With the closure of recreational establishments, locals started frequenting these areas more often, rediscovering and reclaiming the surrounding landscape, the paper observed.
This experience has offered “fresh insight into the megalithic temples’ role of offering natural, open-air oases for the well-being of the community and has brought this aspect of site management into focus”.
Financially, the megalithic temples suffered losses in visitor expenditure, which, in 2020, was down to around 30% of 2019 figures.
The megalithic temples are among the most visited, with Heritage Malta’s museums and sites seeing 1.66 million paying visitors in 2019.
The almost exclusive dependence of the site’s income on international visitors diminished their sustainability and has shown the importance of diversifying revenue streams, the authors pointed out.

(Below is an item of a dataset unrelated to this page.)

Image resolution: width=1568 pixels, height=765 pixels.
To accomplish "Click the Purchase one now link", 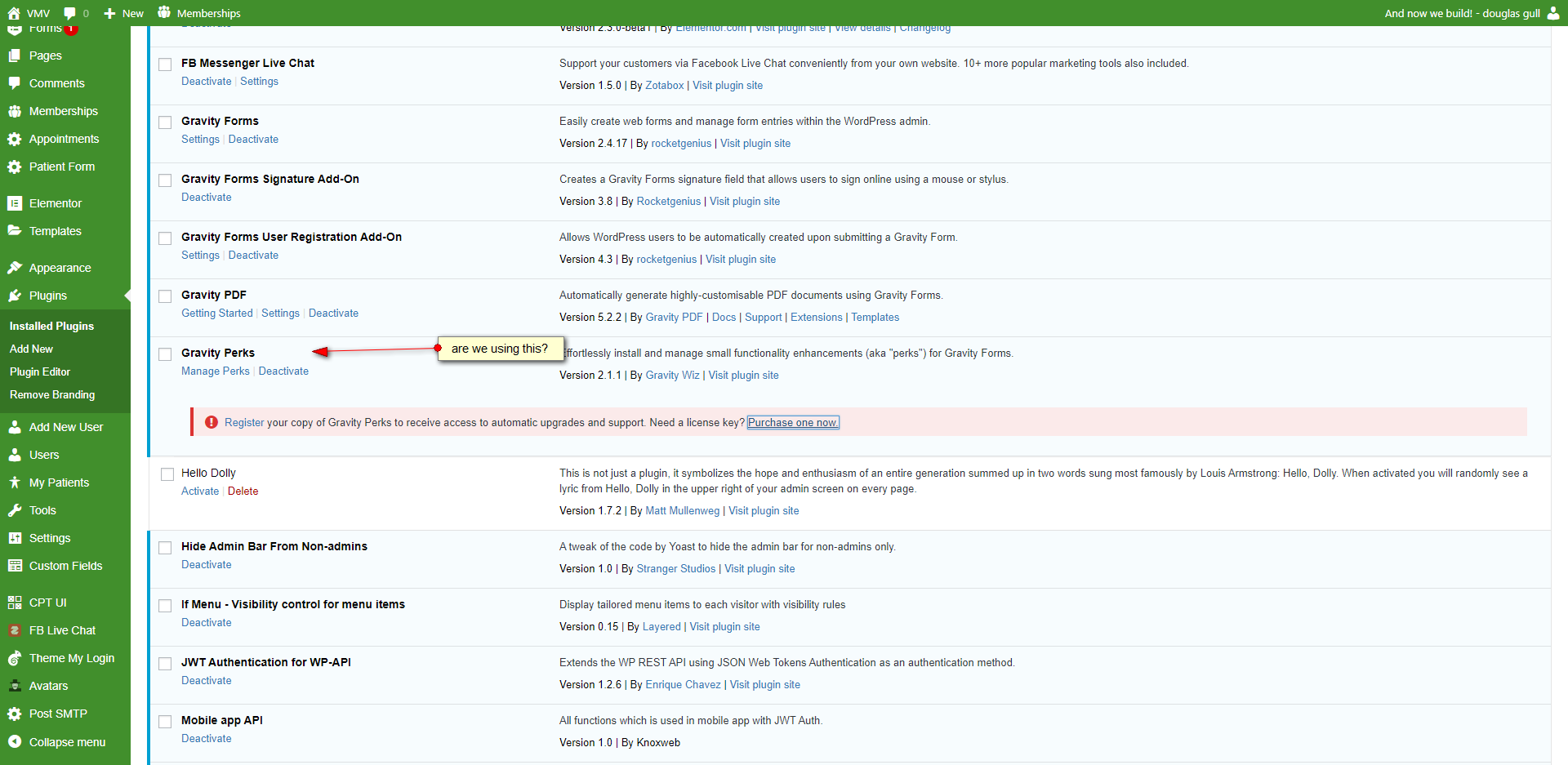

The study has also resulted in other “surprising” observations, including the speed at which vegetation on pathways regenerated and took over the surfaces, meaning they were no longer disturbed.
Vegetation ensures that soil surfaces are consolidated, protecting them from erosion, which, in turn, limits the amount of wind-blown soil that may settle on the megalithic surfaces and lead to their degradation, the curators explained.
Considering the beneficial physical changes, they pointed out that, by stabilising the soil surfaces, vegetation also protected against accidental exposure of any underlying archaeological remains.
The brief reprieve from pollution in some sites, although temporary, was welcome, the curators said. But although pollutants seem to have decreased during the COVID-19 closures, some had merely reverted to 2018 levels, leaving negligible long-term beneficial effects.
Heritage Malta sites were closed on March 14, 2020 and those considered open spaces reopened to the public on June 13 as COVID cases declined.
The curators observed that even though open-air archaeological sites are less high-risk than enclosed spaces, their reopening was left to the end, a reflection of the perception that they are primarily attractions for foreign visitors and not deemed essential rather than a public health concern.
Looking at the bright side, these unprecedented events were turned into an “opportunity” to work on maintenance, interpretation and conservation projects, which would have otherwise disturbed visitor flows.
The pandemic, the report concluded, was also an opportunity for staff to invest in professional development.
Despite the considerable economic impact of the COVID-19 closures, renewed investment in the site’s workforce would help ensure a swift recovery, the authors maintained.
The findings also affected the way sites reopened to the public, with restrictions and additional safety measures.